Audience

Saturday, 1 September 2018



Yesterday and today were almost totally dedicated to the Eulogies of Aretha Franklin and John Mccain. They gave some ideas and though they could be shared with others


In the last few days a great singer and a very distinguished politician died in the USA. It is natural that the whole nation felt sad for the loss. All nations feel the same in losses of that nature. Aretha Franklin and John McCain were, with no doubt, at the top of their areas of activity. They also exceeded the limits of their excellence and affected their country in general. This is expected of people with their gifts and character.  But, the degree and the way a nation mourns is indicative of other things than just experiencing the loss.
The USA has dozens of great singers, and among them at least a dozen with a different skin colour. In its house of representatives and the Senates there are tens of distinguished members who did not have the chance to shine because of the glare of other more popular members. The American nation is reacting to its loss as if the country is sinking and looking for straws to hang on to for fear of drawing. Is there any rationalization for those unreasonable exaggerated reactions to the country’s loss? Realistically, there is no reason for that sense of desperation that is mixed with adulation, especially that it is done with subtle and no so subtle narcissistic derivatives. This last observation is important to keep in mind.
Every citizen obtains some narcissistic support from his social affiliations as his nationality or his profession, etc. That portion of personal narcissism mixes with social narcissism to build a stable character. But if the main source of narcissism comes from social narcissism we will be facing a volatile identity (ies). Two things worth mentioning in that regard: the reaction to personal narcissistic mortification is not anger; it is rage. The mortification of socially based narcissism is social unrest that reaches in many occasions the state of war. Wars are only possible when there is social narcissistic sense of neglect and injury. It easy then to understand that some people join the Nazi party or the White Supremacy Clans. In the south of the USA most the members of those organizations are people who have little personal attributes to be proud of.
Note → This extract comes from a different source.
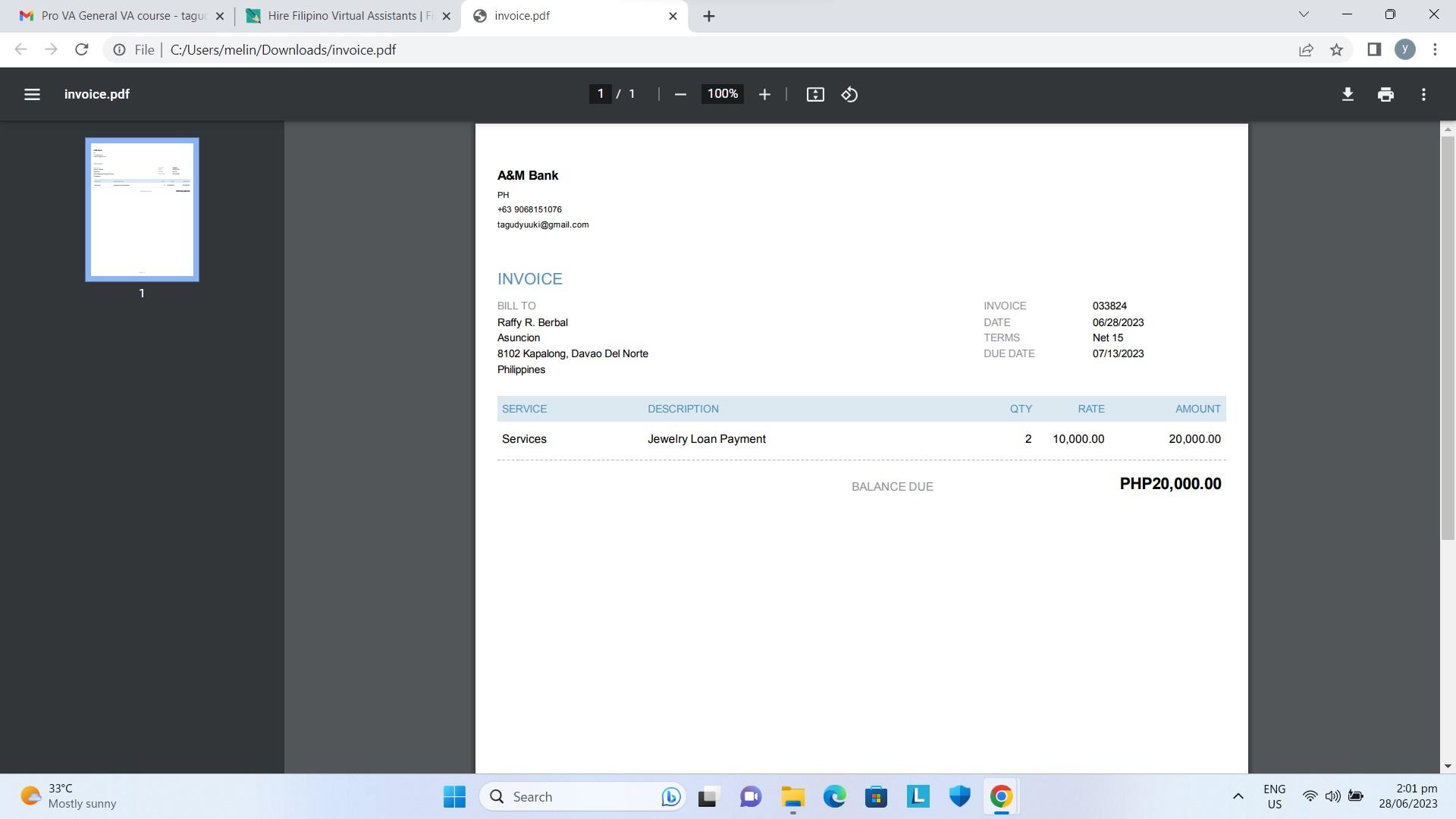Toggle the PDF sidebar menu icon
The width and height of the screenshot is (1456, 819).
(x=32, y=94)
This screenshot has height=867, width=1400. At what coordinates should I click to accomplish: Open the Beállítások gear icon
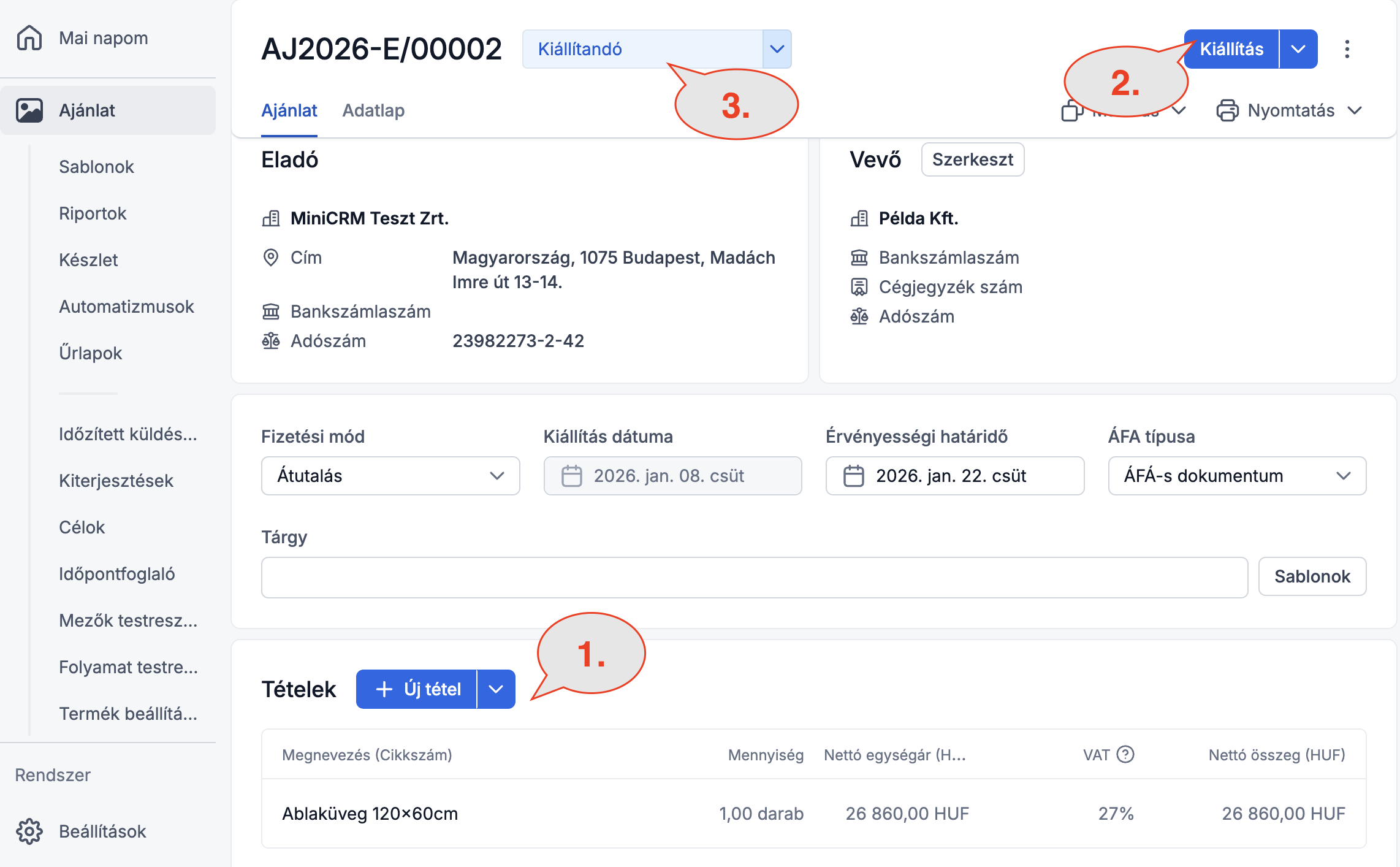29,831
The most seriously dangerous aspect in that kind of narcissism is mixing it with issues of ‘principles’, ‘history’ and ‘values’. They are the magical mirror that reflects an exaggerated sense of envy, impotence and importance too.
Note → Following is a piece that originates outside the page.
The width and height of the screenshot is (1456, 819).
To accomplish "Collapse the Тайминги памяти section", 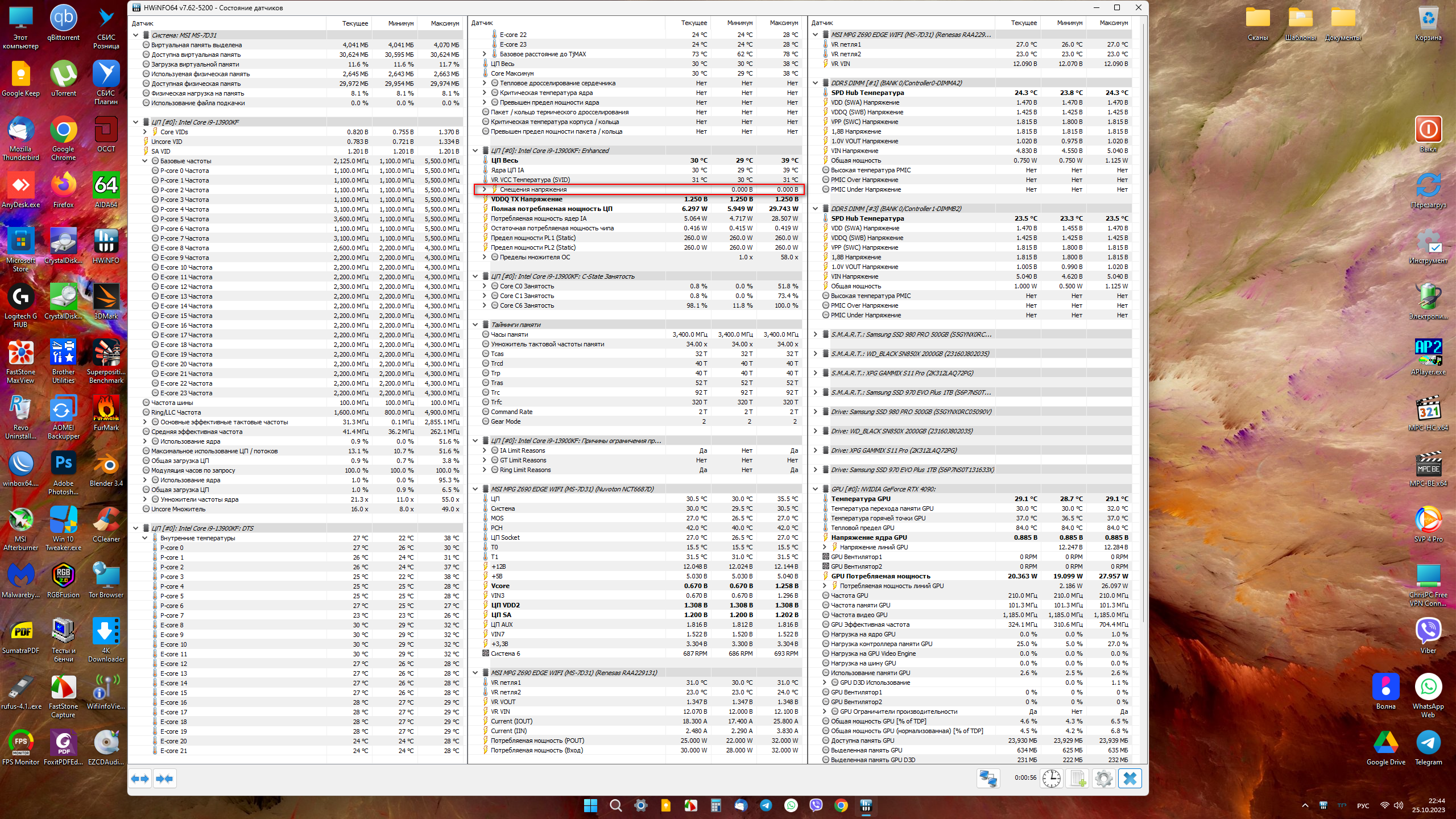I will pyautogui.click(x=475, y=325).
That is what is noticeable in eulogizing John McCain and Aretha Franklin.
The USA has been experiencing some difficulties with its social narcissism since the end of WWII, and in a concrete way since 1963 when Europe imitated the EU. As Europe was building its own social narcissism, and East Asia doing the same, the US was changing. The US was going through a significant and very healthy change that was getting her out of sick stagnation founded on self deception regarding ‘social narcissism’. Self deception is the remedy to failure of narcissism in providing imaginary superiority. The eulogies of the two departing great Americans were and are still full of seduction to regress to social narcissism.
This is where I believe there is a looming danger. Trump warned of “violence” if his status is touched. He is right. His base has nothing to be proud of except their defiance of the obvious incompetence of their leader. The forces of change are not announcing the reality of their intentions and the forces against change are denying the reality of change and its inevitability. Here I have to bring to the argument somethings that are never mentioned in their context: Violence in the US has been increasing steadily as social and not individual trends. The expansion of the right to own assault weapons, mass shooting, shooting helpless students, police brutality with some minorities, wars abroad that has been going on close to two decades and looking for new fronts to wage more wars, and the tendency of some unlawful ideological to be socially expressed under the first amendment umbrella. All that makes even Trump’s warning of violence has credence.
It is imperative and timely that the professionals in the mental health professions give most of their attention to social psychopathology even if they are not trained to do that. They are part of the educated American body and should forget their professional narcissism and be just decent American narcissistic intellectuals.